I found my experience at Heathrow particularly revealing because it reminded me not only that we are surrounded by technologies that collect our facial features, but also that the collection of biometric data is extraordinarily problematic. At times biometric data is collected and used in very positive ways (e.g. medical purposes or to finding missing children), but many times it is becoming a political act; one that is connected to the control and governance of people. In fact, as Christine Rogers argues, in the article mentioned above, “One problem with biometrics is that the databases go along with a whole system of categorisations and classifications [..] a person’s iris can provide a kind of password for access or denial without a person’s control over that process.” The truth is that we live in data environments like Heathrow airport where we have very little control over the collection and use of our biometric data.
But how did we end up in a world that scans the face of a 9-month-old? According to Gates (2011), it is since the 1960s that our societies are engaged in the effort of ‘teaching machines’ to read faces, and hence identify individuals. This has created the basis for the development of multiple technological projects of facial recognition that go well beyond issues of security and criminal activity.
Today we are seeing the emergence of a variety of examples that are particularly revealing of the pervasiveness and easiness in which we are embracing facial recognition. Over the last couple of days, for instance, it emerged in the press that summer camps in the U.S. have started to used facial recognition technologies to allow parents to search for their children’s photos.
The question at heart is what happens to our biometric data?

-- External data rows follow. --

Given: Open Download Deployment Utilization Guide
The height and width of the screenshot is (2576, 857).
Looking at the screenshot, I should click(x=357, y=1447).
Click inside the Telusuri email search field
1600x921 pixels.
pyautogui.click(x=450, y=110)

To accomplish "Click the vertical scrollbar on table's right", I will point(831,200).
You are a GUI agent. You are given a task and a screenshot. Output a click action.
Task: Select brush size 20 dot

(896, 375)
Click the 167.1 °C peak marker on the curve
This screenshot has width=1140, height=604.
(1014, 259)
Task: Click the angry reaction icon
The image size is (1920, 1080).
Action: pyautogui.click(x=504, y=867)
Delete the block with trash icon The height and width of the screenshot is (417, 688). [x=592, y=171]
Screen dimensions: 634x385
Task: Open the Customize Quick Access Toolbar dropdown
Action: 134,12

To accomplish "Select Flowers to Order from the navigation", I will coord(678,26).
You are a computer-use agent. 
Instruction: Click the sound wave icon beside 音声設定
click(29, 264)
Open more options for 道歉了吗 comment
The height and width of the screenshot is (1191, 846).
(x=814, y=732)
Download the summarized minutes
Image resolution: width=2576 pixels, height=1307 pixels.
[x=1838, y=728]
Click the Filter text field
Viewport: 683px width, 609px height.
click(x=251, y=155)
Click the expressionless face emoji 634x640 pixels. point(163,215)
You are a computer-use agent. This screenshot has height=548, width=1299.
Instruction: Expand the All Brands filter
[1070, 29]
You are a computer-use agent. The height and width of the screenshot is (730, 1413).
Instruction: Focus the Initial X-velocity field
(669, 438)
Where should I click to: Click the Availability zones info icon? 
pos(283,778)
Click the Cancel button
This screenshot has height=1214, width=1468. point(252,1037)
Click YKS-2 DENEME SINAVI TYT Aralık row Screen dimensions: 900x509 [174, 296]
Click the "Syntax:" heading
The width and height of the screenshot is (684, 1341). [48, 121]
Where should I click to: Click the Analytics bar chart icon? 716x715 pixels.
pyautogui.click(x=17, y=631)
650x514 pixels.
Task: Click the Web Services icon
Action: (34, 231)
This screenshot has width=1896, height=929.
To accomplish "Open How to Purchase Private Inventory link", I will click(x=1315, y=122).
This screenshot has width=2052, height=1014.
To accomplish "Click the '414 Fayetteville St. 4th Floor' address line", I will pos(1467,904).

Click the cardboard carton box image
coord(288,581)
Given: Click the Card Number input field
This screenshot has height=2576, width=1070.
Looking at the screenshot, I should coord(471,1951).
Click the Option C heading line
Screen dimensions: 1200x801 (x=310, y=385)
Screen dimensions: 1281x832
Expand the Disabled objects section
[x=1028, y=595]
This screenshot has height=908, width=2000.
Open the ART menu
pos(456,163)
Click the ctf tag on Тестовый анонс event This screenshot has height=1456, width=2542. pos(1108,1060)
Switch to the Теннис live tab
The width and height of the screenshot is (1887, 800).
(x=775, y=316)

I don’t think we have an answer as yet. What we know for sure is that – at present – biometric data laws are being negotiated piece by piece. The extent of this negotiation can be seen in a variety of examples. Whilst in the EU, the GDPR for instance focuses extensively on biometric data and the private and public sectors are trying to comply with these new regulations, in the US we are witnessing a challenge to the Illinois Biometric Information Privacy Act that since 2008 regulates the collection and processing of biometric data in Illinois.
Within these debates facial recognition has become a highly contested terrain to reflect on the uses of our biometric data. Not only we are witnessing the first lawsuit against Facebook’s use of facial recognition, but over the last few days Microsoft president Bradford L. Smith called for facial recognition regulations. His call followed a growing discontent amongst the tech-giant employees for the ways in which facial recognition technologies were being sold to border enforcement organisations. One critical aspect that is emerging from these debates is not only the fact that facial recognition technologies can severely impact human rights but also that these technologies can be inaccurate (check out the debates about the uses of facial recognition by the police in the UK).
As I walked through Heathrow airport crushed by a dystopian feeling, I came to the conclusion that if the future of our biometric identities is being negotiated piece by piece we need to start from the beginning and question the role of children’s biometric traces and the social and political implications that these traces may have in the future.
This text was originally published on the Child, Data, Citizen website and has been re-posted with permission.
This post gives the views of the authors and does not represent the position of the LSE Parenting for a Digital Future blog, nor of the London School of Economics and Political Science.